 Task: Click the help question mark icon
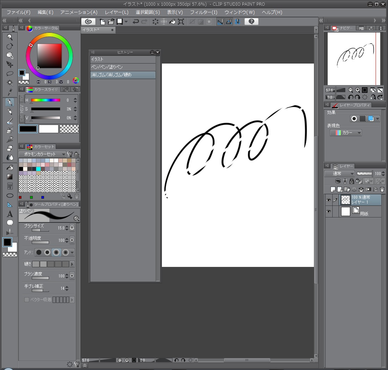[251, 22]
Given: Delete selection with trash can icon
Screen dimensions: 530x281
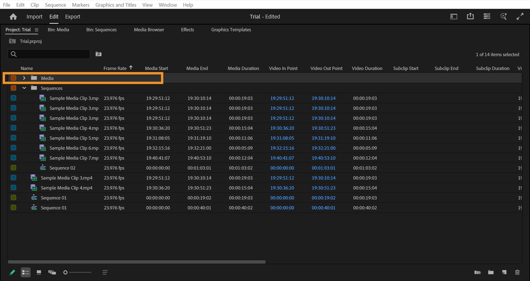Looking at the screenshot, I should tap(517, 272).
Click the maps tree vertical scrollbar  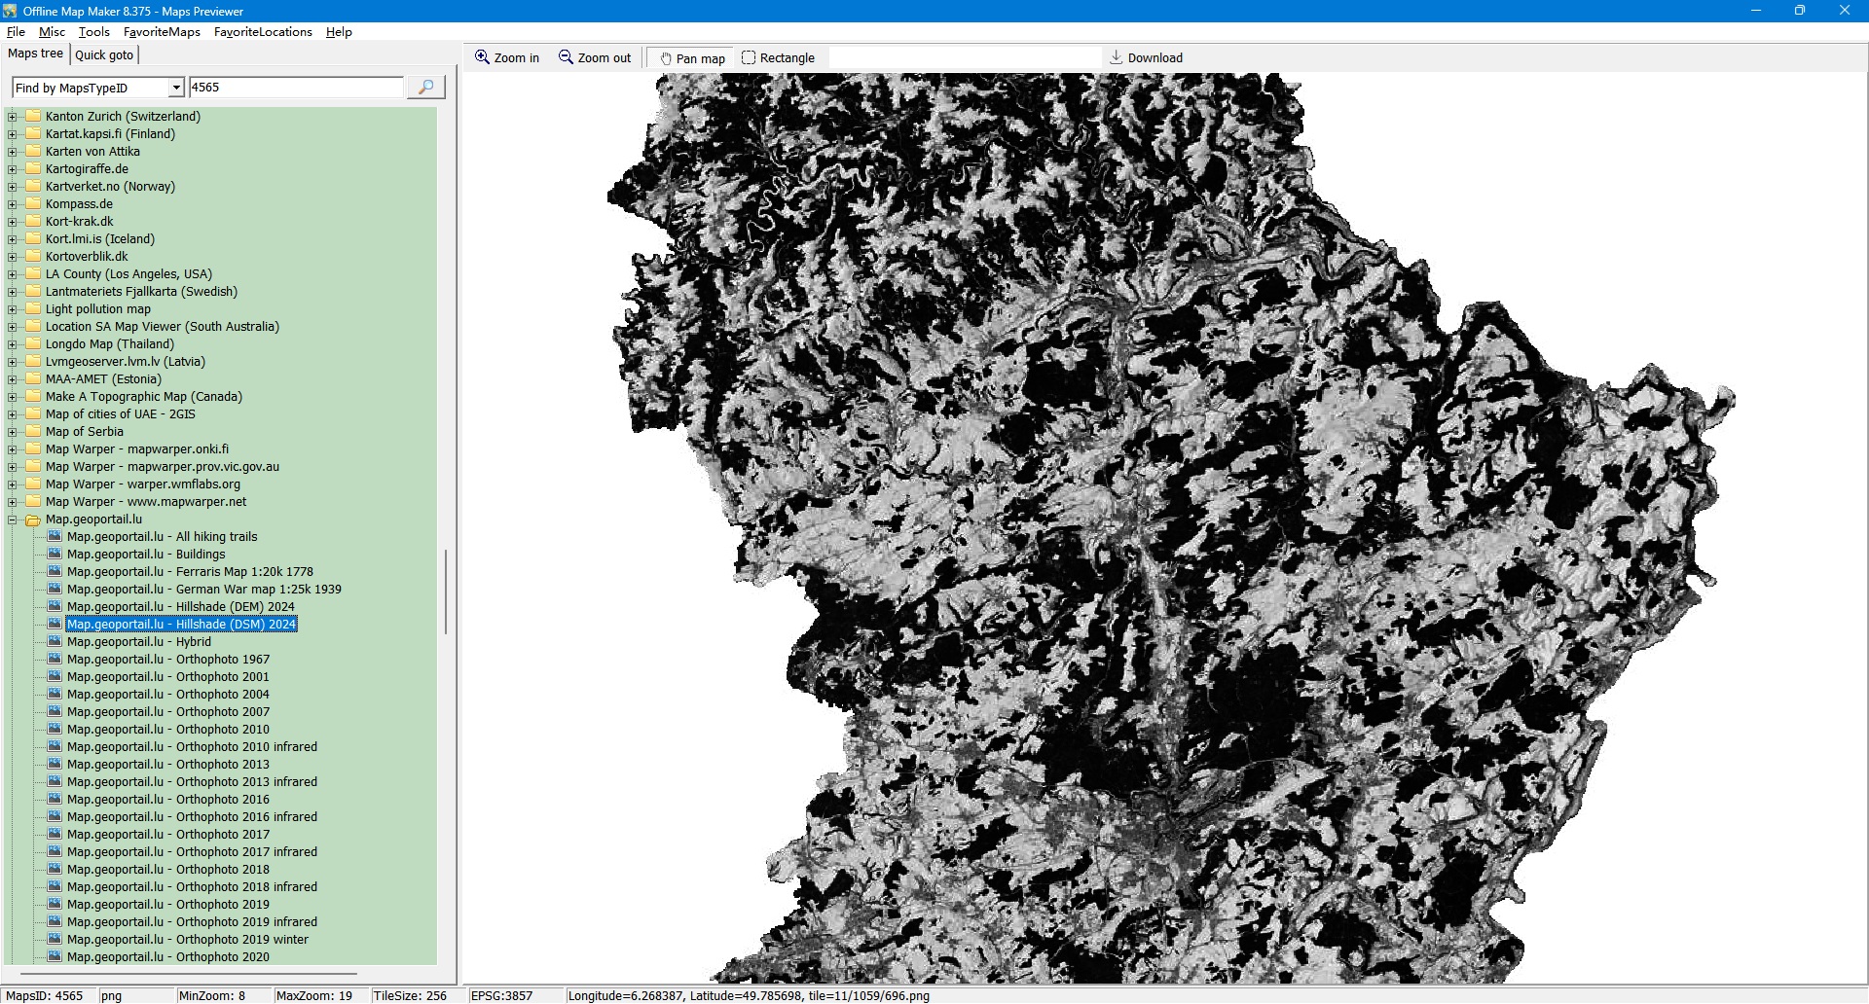[446, 592]
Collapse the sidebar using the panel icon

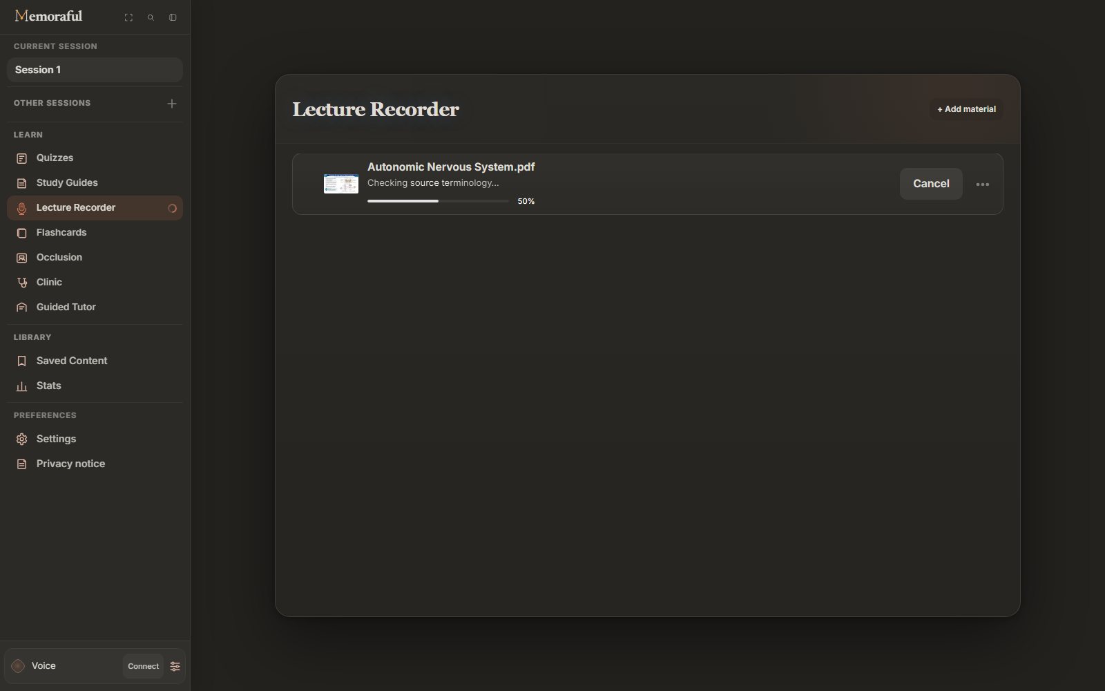pyautogui.click(x=173, y=17)
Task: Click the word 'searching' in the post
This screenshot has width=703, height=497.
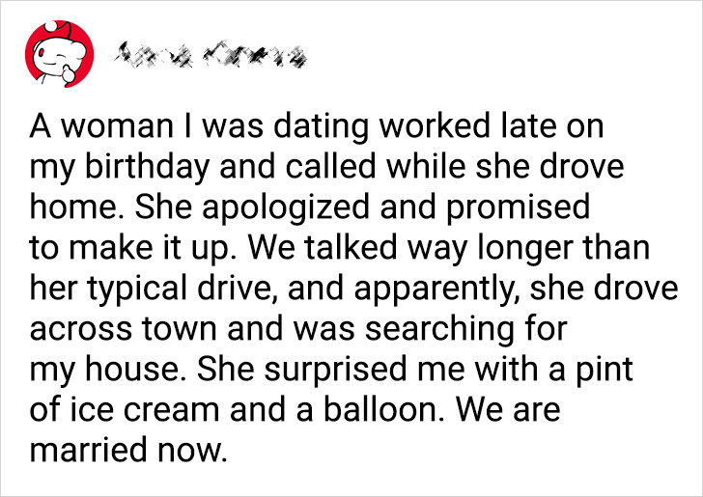Action: (x=439, y=329)
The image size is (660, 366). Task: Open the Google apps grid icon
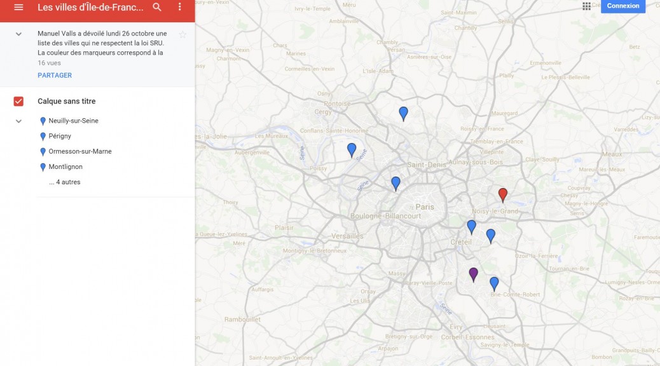[586, 6]
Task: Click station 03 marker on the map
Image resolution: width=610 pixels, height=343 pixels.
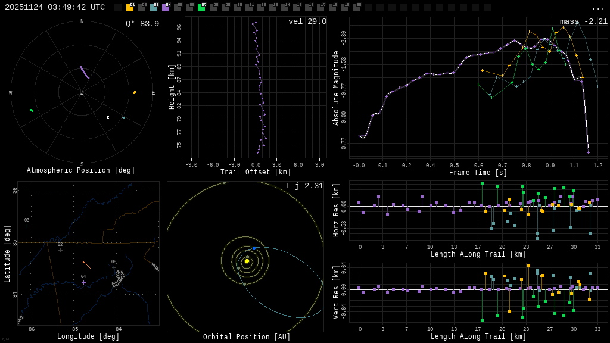Action: 27,226
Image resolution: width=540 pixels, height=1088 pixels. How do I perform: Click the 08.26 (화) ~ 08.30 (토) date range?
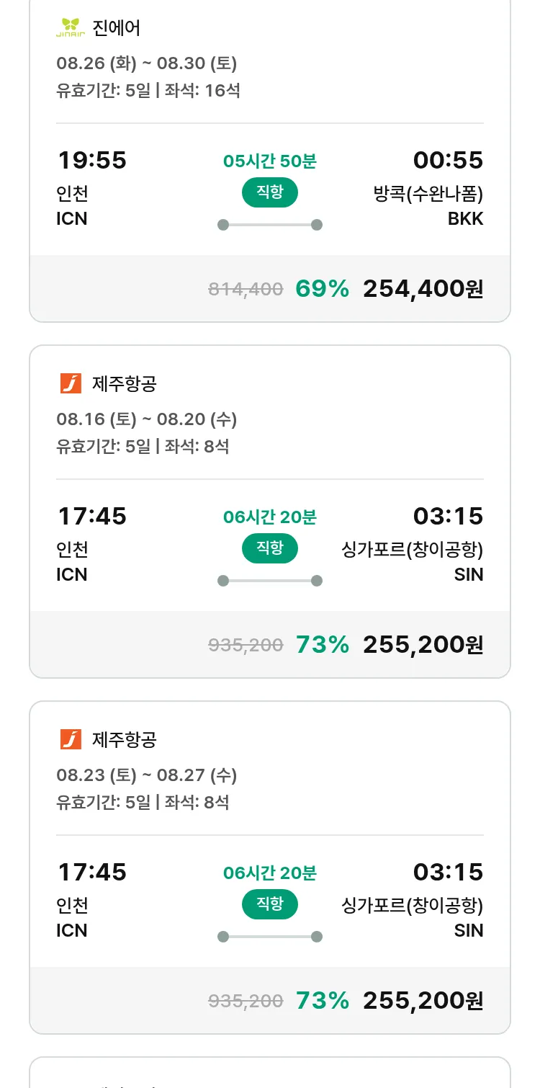point(147,63)
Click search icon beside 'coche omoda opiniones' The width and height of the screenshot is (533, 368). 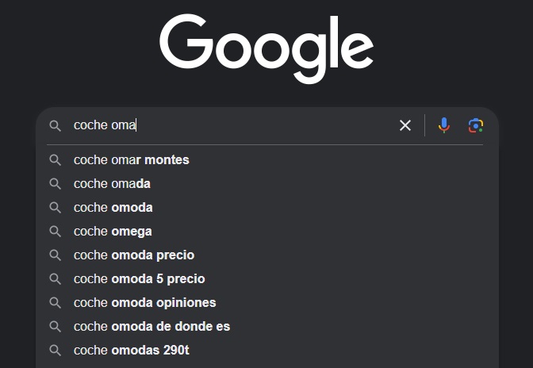(56, 302)
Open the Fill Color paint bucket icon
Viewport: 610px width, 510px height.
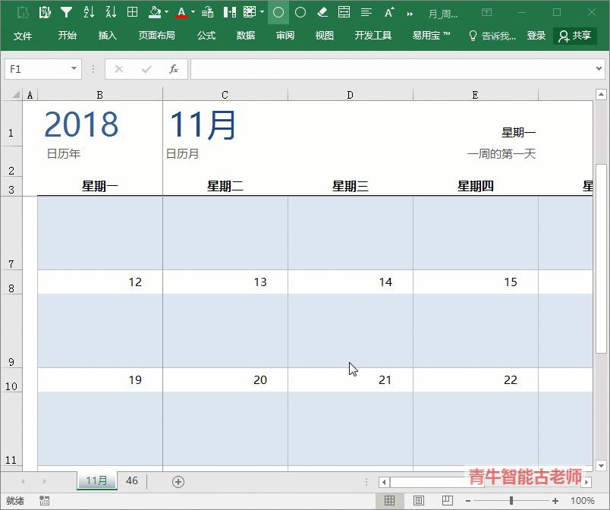(153, 11)
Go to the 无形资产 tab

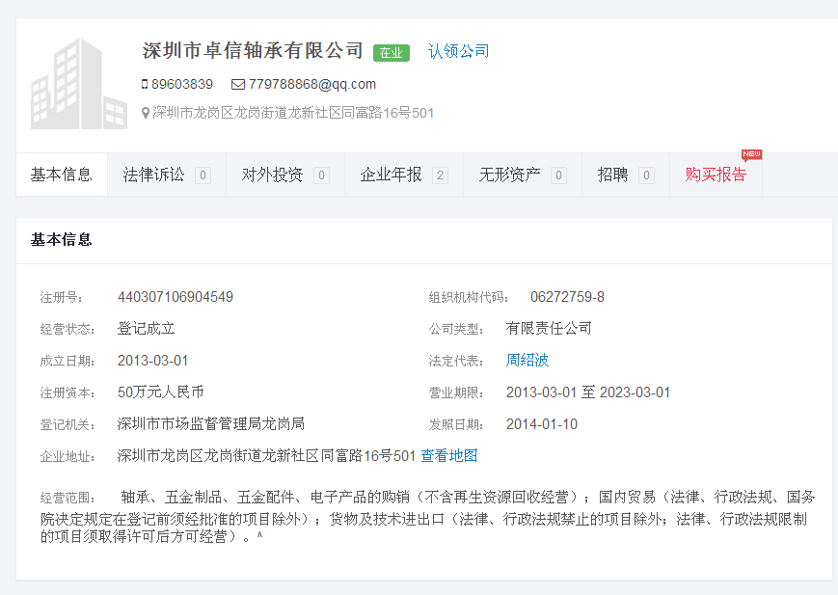[x=509, y=175]
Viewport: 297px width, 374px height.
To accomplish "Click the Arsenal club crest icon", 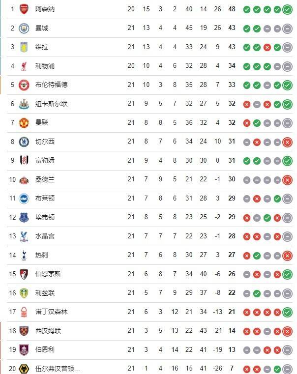I will (x=24, y=9).

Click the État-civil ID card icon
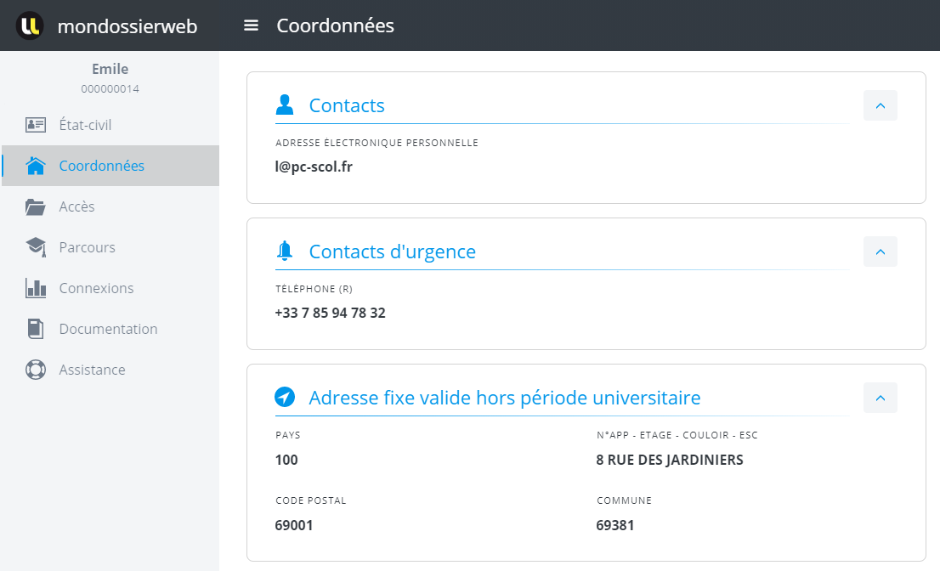point(36,125)
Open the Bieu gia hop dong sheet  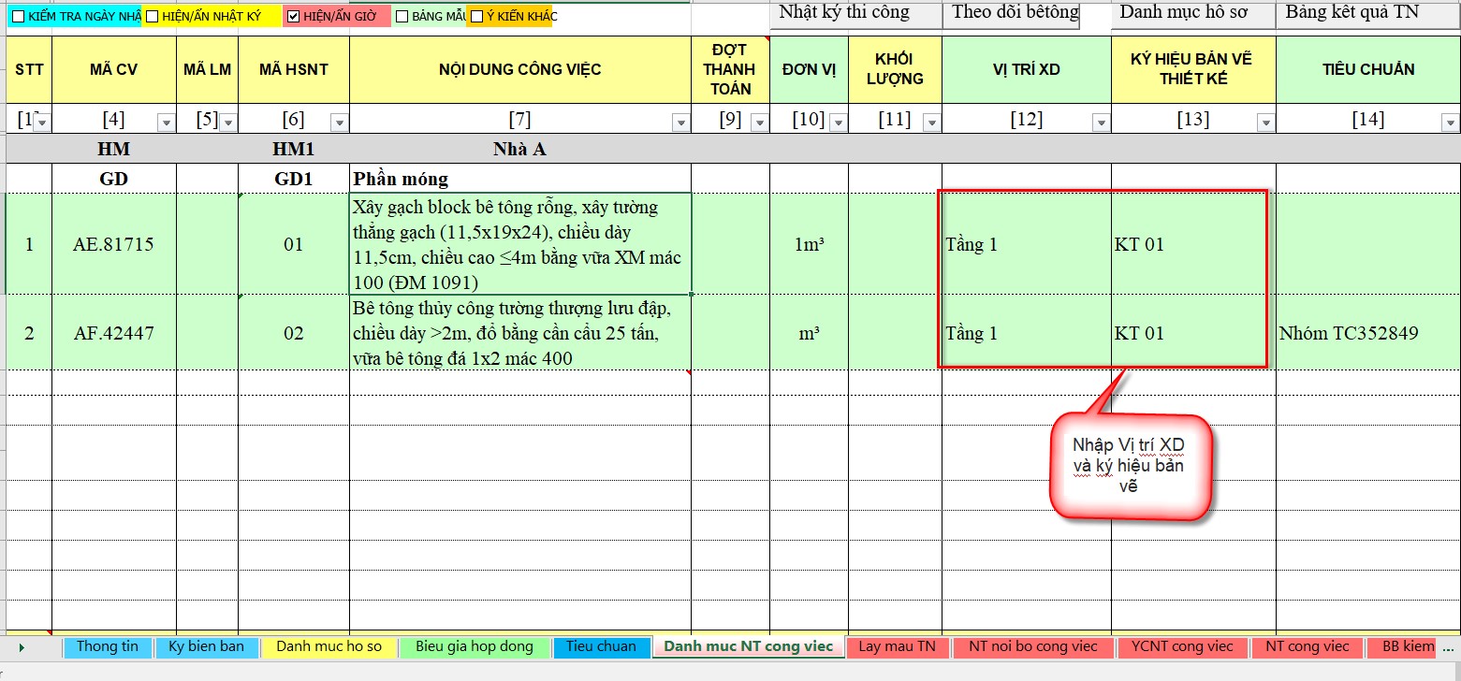click(474, 647)
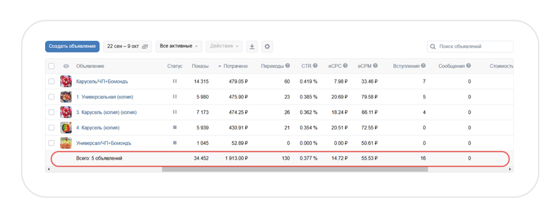Click the download statistics icon
The height and width of the screenshot is (218, 560).
[x=252, y=47]
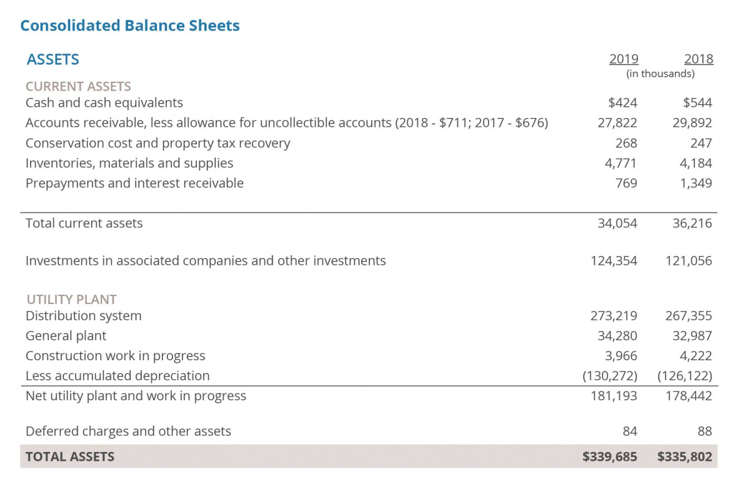Click the Consolidated Balance Sheets title

click(x=130, y=26)
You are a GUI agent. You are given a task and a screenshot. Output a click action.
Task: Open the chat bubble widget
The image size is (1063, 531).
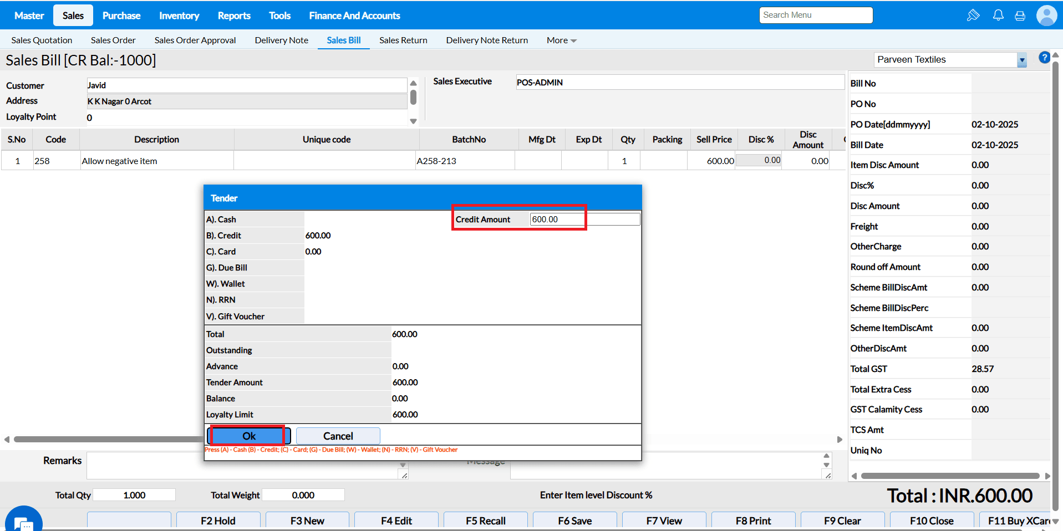23,521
++++++++++++++++++++
— WHAT IS EXPECTED —
Look above for the line containing "Task: Open the chat bubble widget"; output that line and all lines after it through the last one exactly, without the pictures.

— EXERCISE RESULT —
Task: Open the chat bubble widget
The image size is (1063, 531).
23,521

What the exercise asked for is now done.